Managing Systems and Workgroups: A Guide for HP-UX System Administrators
Administering a System: Managing System Security
Managing Trusted Passwords and System Access
Chapter 8 805
On Trusted Systems, key security elements are held in the protected
password database, accessible only to superusers. Password data entries
should be set via SAM. Password data which are not set for a user will
default to the system defaults stored in the file
/tcb/files/auth/system/default.
The protected password database contains many authentication entries
for the user. See prpwd (4) for more information on these entries, which
include:
• User name and user ID.
• Encrypted password.
• Account owner.
• Boot flag: whether the user can boot to single user mode or not. (See
security (4).)
• Audit ID and audit flag (whether audit is on or not).
• Minimum time between password change.
• Password maximum length.
• Password expiration time, after which the password must be
changed.
• Password lifetime, after which the account is locked.
• Time of last successful and unsuccessful password change.
• Absolute time (date) when the account will expire.

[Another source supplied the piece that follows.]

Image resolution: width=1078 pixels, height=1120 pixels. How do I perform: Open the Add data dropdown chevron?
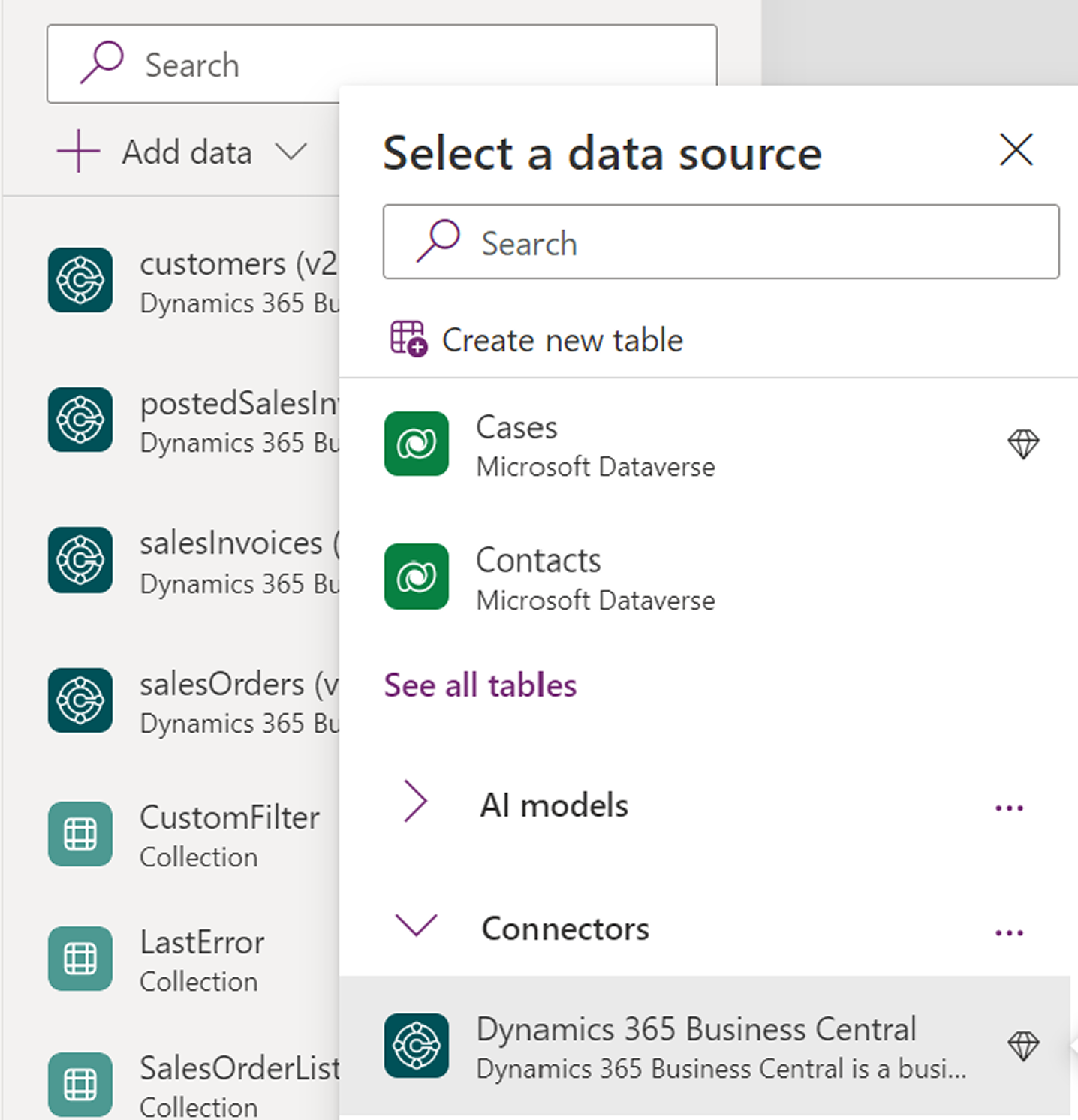[x=291, y=152]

• Maximum time allowed between logins before the account is locked.
• Number of days before expiration when a warning will appear.
• Whether passwords are user-generated or system-generated.
• Whether a triviality check is performed on a user-generated
password.
• Type of system-generated passwords.
• Whether null passwords are allowed for this account.
• User ID of last person to change password, if not the account owner.
• Time periods when this account can be used for login.
• The terminal or remote hosts associated with the last successful and
unsuccessful logins to this account.